Attualità, Home — 16 gennaio 2014 alle 11:51

PROCESSO CONTRO L’NDRANGHETA IN RIVIERA – Il pentito Oliverio: “Regioni del nord lavatrici per il denaro sporco di sangue. Dall’ndrangheta se ne esce solo da morti”

“Sono responsabile di alcuni fatti di sangue sia come mandante sia come esecutore. Ho iniziato a collaborare il 3 marzo 2012 con la Procura di Catanzaro anche se mi sono pentito nell’estate del 2011. L’ho fatto perché mi ha colpito una madre che ha avuto un infarto per un fatto che avevo commesso nei confronti del figlio. L’ho fatto per […]

di Gabriele Piccardo

“Sono responsabile di alcuni fatti di sangue sia come mandante sia come esecutore. Ho iniziato a collaborare il 3 marzo 2012 con la Procura di Catanzaro anche se mi sono pentito nell’estate del 2011. L’ho fatto perché mi ha colpito una madre che ha avuto un infarto per un fatto che avevo commesso nei confronti del figlio. L’ho fatto per quelle donne, quelle madri, per le mogli e figlie che hanno sofferto per tutti i fatti di sangue. Ero il capo locale di un paese in provincia di Crotone. Ci sono “drine” a Rho e Torino. Mio padre era capo locale ed è stato ucciso nell’88.
Ho scontato 13 anni di carcere per tentato omicidio e armi, ora sto scontando 5 anni e 4 mesi per il 416 bis perché facevo parte di un organizzazione.
L’ndrangheta non è diversa dal nord al sud. Le regioni del nord le usano come lavanderia. Io sono nato nell’ndrangheta, la mia famiglia ha subito morti. Nell’ndrangheta c’è una società minore e maggiore.

La locale è composta dalla famiglia composta dalla drina. Più drine formano una locale. In provincia di Reggio Calabria ce ne sono più di dieci.
Al Santuario di Polsi il 2 settembre si riunivano tutti i capi delle drine. Tutti i crimini fanno capo a San Luca, chiamata “l’amante”.

Al nord ci sono locali in Lombardia, Piemonte e Liguria. Nelle regioni del nord c’è un “crimine”. Ce ne sono anche all’estero, Germania, Australia e America. Le “foglie” sono gli infami e gli sbirri.

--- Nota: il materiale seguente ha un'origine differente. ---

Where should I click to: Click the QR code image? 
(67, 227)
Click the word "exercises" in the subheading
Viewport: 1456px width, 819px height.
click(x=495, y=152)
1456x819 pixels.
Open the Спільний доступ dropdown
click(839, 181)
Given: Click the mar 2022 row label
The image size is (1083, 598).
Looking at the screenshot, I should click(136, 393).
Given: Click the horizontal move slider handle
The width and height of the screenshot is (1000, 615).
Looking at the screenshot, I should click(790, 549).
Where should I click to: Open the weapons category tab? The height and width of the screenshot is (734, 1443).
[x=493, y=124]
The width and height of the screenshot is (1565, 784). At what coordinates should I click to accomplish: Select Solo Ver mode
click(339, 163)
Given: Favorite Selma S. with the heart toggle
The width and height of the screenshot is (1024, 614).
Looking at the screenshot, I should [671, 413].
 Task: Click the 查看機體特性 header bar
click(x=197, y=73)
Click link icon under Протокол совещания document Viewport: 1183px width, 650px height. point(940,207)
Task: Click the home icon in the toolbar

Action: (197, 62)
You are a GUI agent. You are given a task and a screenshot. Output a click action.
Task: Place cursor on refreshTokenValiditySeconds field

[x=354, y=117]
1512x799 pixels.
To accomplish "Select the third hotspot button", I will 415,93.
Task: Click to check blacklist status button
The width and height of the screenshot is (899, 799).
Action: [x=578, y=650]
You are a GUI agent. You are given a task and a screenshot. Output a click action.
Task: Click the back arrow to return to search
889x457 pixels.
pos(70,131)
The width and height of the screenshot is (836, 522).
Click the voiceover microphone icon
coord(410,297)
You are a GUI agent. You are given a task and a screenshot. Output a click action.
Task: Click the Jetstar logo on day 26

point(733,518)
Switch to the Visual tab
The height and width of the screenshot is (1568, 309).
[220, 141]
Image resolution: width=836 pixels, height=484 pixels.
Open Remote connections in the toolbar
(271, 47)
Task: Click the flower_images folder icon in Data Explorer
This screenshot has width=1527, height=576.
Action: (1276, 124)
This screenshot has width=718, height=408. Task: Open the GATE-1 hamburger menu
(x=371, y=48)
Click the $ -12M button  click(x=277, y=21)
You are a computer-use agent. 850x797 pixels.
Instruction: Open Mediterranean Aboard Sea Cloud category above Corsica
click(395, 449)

Il primo grado è il picciotto. Viene battezzato, taglio della coda. Io ero un giovane d’onore perché figlio di ‘ndranghetista. Il giovane viene presentato all’onorata società.

Fanno una cerimonia. Devono essere presenti 5 persone. I capo locale, il capo società, il mastro e altri. L’iniziato deve rinnegare tutti i familiari in quanto viene prima cosa la società l’ndrangheta.

I gradi sono: “Picciotto”, poi c’è il camorrista,(viene bruciata Santa Annunziata), poi “sgarrista” per quanto riguarda la società minore.

Verso la fine degli anni 70 venne fatta una nuova carica, quella della “Santa” per avere rapporti con la politica e la massoneria. Gli altri gradi sono: “Quartino” e “trequartino”… Poi c’è il padrino.

In qualità di Capo locale decisi di fare ammazzare. Poi c’è il contabile (bacinella),una sorta di cassiere. Poi c’è il capo società che mantiene i rapporti con gli altri affiliati. Poi c’e il picciotto di giornata che raccoglie le notizie.

Poi ci sono gli affiliati dormienti come: Sabatino Marrazzo, incensurato, laureato e affiliato all’ndrangheta e alla massoneria, tesseva rapporti con imprenditori e le istituzioni. Ogni locale ha un uomo del genere.

Questi uomini servono a delegittimare una persona, che può essere un giudice, un giornalista, una persona che rompe. Non è detto che bisogna agire con un azione violenta. L’ndrangheta usano le regioni del nord come lavanderia per riciclare i soldi provenienti dai traffici illeciti, soldi macchiati di sangue. Al nord c’è una maggiore tolleranza, ci sono delle drine distaccate.

Le drine di Gioia Tauro hanno locali nella zona del genovese. Il “Corpo Riservato”sono affiliati dormienti, usano queste persone per fare delegittimare una persona.

Una volta che si entra si può uscire solo con la morte. Oppure se uno collabora è come se fosse morto”.